▶ **What needs to be done**:
Everything from the line containing "Viewport: 1520px width, 784px" through the last line of the data below should be given again exactly, both end lines included and nothing more.

▶ **Task inputs**:
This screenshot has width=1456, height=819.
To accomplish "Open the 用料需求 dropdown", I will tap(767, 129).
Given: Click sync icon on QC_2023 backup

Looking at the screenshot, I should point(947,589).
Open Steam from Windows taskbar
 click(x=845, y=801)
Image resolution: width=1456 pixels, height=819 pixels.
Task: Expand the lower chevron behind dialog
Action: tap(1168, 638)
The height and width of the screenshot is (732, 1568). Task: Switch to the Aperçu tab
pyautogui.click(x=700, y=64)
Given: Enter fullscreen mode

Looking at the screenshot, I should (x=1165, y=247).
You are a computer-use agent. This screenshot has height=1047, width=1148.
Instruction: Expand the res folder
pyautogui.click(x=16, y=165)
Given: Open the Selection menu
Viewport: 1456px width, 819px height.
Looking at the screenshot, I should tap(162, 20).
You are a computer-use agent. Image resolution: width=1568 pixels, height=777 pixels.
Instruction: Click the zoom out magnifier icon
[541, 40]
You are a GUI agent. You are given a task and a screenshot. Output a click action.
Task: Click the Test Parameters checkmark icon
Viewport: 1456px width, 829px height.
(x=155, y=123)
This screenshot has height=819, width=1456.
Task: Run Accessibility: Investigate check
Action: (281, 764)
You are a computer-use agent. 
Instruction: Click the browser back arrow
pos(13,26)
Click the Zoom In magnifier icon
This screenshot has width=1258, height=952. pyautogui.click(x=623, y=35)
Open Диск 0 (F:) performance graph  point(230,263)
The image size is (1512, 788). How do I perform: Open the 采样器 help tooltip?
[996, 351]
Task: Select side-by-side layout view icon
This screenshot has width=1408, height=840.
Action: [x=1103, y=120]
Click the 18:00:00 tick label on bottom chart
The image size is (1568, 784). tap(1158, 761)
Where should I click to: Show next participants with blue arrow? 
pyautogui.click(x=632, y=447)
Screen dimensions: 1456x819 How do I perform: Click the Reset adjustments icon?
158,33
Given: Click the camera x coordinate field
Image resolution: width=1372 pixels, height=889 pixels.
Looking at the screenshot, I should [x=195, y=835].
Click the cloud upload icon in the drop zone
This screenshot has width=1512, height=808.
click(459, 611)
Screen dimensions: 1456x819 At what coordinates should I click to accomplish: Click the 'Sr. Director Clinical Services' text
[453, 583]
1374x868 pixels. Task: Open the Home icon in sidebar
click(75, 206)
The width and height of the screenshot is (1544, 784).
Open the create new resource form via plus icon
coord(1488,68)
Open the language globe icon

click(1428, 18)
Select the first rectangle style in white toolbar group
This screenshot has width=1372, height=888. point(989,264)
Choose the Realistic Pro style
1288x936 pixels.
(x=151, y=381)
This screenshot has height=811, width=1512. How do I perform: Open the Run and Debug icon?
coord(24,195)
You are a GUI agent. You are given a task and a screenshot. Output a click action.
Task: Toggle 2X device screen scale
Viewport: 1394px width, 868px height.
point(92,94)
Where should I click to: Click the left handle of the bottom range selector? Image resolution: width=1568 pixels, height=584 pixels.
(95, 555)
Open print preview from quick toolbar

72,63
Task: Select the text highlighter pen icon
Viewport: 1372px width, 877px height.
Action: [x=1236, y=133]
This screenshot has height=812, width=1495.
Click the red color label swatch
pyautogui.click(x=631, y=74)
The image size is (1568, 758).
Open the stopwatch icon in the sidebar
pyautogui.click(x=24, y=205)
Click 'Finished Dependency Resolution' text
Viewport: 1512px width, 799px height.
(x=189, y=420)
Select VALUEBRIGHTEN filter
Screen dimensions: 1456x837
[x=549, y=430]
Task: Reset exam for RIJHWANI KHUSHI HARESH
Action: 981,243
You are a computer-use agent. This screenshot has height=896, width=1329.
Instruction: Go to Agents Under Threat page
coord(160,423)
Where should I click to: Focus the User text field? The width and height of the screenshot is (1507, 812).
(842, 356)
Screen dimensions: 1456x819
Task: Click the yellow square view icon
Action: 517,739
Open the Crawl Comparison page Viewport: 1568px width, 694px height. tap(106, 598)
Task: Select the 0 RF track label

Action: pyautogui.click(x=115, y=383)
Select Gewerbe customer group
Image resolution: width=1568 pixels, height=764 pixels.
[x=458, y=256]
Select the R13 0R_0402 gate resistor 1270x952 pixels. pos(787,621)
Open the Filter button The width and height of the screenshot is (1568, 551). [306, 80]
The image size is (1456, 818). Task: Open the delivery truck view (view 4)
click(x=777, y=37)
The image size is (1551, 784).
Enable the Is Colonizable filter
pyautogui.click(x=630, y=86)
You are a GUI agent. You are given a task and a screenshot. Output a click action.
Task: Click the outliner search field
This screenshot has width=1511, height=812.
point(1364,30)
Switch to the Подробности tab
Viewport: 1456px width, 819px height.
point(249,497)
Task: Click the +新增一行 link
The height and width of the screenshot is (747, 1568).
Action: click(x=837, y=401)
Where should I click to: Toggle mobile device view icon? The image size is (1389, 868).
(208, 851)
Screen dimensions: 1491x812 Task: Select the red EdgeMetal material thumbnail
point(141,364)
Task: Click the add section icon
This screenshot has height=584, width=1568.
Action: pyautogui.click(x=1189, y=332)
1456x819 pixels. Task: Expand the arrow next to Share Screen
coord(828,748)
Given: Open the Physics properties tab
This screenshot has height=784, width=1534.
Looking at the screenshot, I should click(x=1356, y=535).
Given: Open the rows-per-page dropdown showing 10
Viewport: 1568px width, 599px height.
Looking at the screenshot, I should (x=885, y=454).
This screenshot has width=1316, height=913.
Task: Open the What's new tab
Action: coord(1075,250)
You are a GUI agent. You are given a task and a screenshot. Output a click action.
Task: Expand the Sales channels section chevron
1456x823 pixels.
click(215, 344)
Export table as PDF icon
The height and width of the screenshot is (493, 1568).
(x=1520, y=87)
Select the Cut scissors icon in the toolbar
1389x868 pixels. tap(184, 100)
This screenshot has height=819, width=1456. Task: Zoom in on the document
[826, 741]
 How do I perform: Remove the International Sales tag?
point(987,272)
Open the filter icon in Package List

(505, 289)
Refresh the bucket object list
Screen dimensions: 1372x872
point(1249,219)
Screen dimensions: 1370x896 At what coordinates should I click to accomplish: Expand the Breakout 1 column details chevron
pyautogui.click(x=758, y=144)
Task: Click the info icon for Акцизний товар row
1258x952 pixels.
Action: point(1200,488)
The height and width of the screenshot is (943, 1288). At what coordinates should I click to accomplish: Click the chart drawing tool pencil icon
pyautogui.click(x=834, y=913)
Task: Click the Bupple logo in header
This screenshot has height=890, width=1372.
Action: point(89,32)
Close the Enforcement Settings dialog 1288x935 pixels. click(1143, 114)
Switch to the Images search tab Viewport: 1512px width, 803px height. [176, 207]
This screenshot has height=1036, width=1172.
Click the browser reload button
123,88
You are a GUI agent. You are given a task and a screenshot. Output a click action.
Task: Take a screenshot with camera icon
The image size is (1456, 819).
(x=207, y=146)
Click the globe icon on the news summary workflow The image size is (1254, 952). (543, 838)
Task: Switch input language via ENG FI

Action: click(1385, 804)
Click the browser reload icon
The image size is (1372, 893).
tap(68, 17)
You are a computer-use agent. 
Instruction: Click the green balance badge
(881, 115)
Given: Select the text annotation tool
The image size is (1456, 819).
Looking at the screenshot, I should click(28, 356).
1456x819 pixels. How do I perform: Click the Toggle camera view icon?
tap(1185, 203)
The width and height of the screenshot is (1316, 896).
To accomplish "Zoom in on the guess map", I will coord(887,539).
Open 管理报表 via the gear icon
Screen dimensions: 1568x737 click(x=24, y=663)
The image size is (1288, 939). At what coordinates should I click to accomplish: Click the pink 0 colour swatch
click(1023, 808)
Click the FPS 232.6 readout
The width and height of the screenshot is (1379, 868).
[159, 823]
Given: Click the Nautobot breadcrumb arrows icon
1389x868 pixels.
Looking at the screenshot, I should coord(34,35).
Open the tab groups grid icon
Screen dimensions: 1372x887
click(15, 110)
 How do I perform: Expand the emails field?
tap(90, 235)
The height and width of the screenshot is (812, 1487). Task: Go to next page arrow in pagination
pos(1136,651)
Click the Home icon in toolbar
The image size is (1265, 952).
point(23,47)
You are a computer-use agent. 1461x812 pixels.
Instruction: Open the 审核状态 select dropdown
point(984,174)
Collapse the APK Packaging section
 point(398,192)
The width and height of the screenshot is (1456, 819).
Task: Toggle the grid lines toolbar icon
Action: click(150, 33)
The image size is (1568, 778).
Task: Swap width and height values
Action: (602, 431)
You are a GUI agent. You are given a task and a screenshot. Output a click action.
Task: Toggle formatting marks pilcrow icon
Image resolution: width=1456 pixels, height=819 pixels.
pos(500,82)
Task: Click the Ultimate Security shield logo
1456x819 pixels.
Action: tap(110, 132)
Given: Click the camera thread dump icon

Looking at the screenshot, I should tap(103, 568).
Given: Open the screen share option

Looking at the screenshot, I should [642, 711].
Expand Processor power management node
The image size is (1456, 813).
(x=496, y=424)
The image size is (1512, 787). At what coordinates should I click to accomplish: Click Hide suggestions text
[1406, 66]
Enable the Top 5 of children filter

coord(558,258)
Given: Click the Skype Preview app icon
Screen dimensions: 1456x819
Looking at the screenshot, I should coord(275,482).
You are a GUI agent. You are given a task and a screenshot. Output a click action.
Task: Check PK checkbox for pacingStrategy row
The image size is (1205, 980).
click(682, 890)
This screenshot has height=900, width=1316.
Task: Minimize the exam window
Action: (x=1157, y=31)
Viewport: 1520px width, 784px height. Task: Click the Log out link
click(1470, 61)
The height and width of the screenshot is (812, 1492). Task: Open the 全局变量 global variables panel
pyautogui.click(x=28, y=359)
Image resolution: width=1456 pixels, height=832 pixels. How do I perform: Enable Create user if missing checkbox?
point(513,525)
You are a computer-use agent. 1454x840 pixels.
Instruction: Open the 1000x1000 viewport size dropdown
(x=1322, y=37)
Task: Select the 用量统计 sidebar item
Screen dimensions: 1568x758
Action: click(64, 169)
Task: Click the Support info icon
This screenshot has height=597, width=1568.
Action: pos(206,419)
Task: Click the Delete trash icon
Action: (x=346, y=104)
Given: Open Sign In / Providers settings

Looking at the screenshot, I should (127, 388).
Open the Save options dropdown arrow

▶ **Result of the exercise**:
Viewport: 1520px width, 784px height. Task: Click the Log out link
click(1470, 61)
The height and width of the screenshot is (812, 1492). Task: Open the 全局变量 global variables panel
pyautogui.click(x=28, y=359)
Image resolution: width=1456 pixels, height=832 pixels. How do I perform: Enable Create user if missing checkbox?
point(513,525)
You are a computer-use agent. 1454x840 pixels.
Instruction: Open the 1000x1000 viewport size dropdown
(x=1322, y=37)
Task: Select the 用量统计 sidebar item
Screen dimensions: 1568x758
Action: click(64, 169)
Task: Click the Support info icon
This screenshot has height=597, width=1568.
Action: pos(206,419)
Task: Click the Delete trash icon
Action: (x=346, y=104)
Given: Open Sign In / Providers settings

Looking at the screenshot, I should (127, 388).
Open the Save options dropdown arrow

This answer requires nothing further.